Comment les microbes contribuent-ils à la fabrication de sérotonine ?

Nos travaux ont révélé que certaines espèces du microbiote intestinal stimulent la production de sérotonine par les cellules endocrines intestinales. Il s’agit donc d’une collaboration entre les microbes et les cellules de l’hôte.

Nous avons constaté que cette stimulation provoquait une augmentation de la quantité de sérotonine dans le colon ainsi que de la sérotonine absorbée par les plaquettes sanguines et mise en circulation dans la circulation sanguine.

 

Est-il toujours bon d’avoir plus de sérotonine ?

Un excès de sérotonine a été associé à des maladies spécifiques ou des infections et à des inflammations. Un manque de sérotonine peut s’avérer tout aussi néfaste.

 

Comment la sérotonine fabriquée dans le cerveau affecte-t-elle le développement et le comportement du cerveau ?

Nous travaillons activement sur cette question.

Nous nous sommes lancés dans ces recherches parce que la plupart des théories sur le lien entre les microbes intestinaux et le cerveau font état d’un élément qui, à un moment donné, influerait sur l’activité neuronale. Les neurotransmetteurs pourraient constituer cet élément. Voilà pourquoi nous avons décidé d’étudier ce neurotransmetteur dénommé sérotonine.

 

Plus généralement, dans l’axe intestin-cerveau, quels sont les moyens par lesquels le microbiote intestinal peut influencer le cerveau ?

À ce jour, la plupart des preuves suggèrent un effet indirect : les microbes intestinaux moduleraient le système immunitaire, il se produirait ainsi une connexion neuro-immunitaire.

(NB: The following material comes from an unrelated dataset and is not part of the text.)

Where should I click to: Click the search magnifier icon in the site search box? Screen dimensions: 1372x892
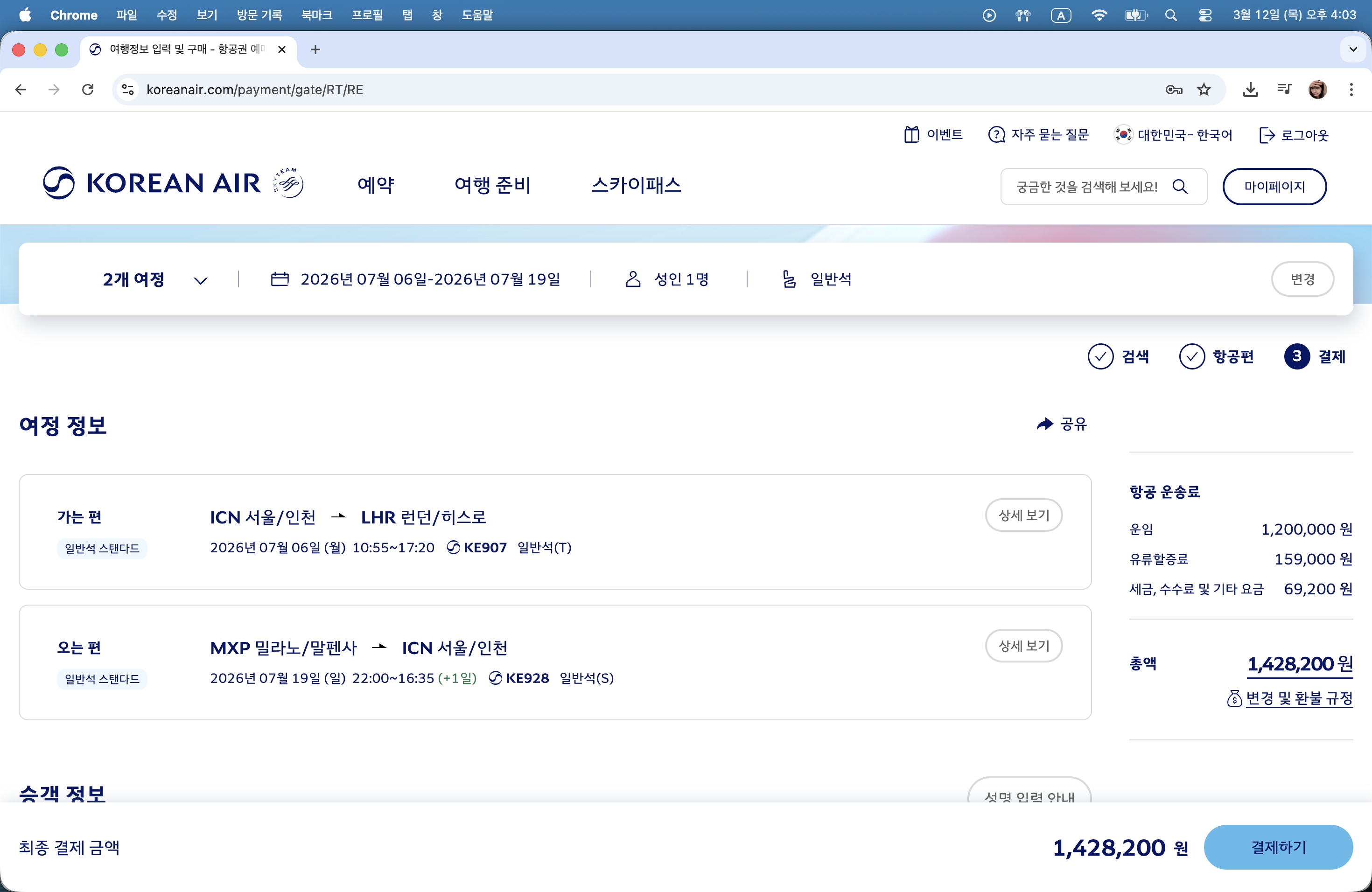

D’autres moyens mis en avant impliquent des modulations microbiennes de molécules neuroactives qui pénètreraient dans le cerveau même ou des modulations de neurones périphériques qui atteindraient le cerveau.

 

Les chercheurs savent que le cerveau et l’intestin communiquent constamment . Le rôle du microbiote intestinal dans cette communication est un sujet brûlant dans le monde de la recherche scientifique. Des études plus approfondies focalisées sur les mécanismes de l’interaction intestin-cerveau, menées par Élaine Hsiao ou d’autres chercheurs de par le monde, pourraient dévoiler comment  les microbes intestinaux influent sur le cerveau et le comportement.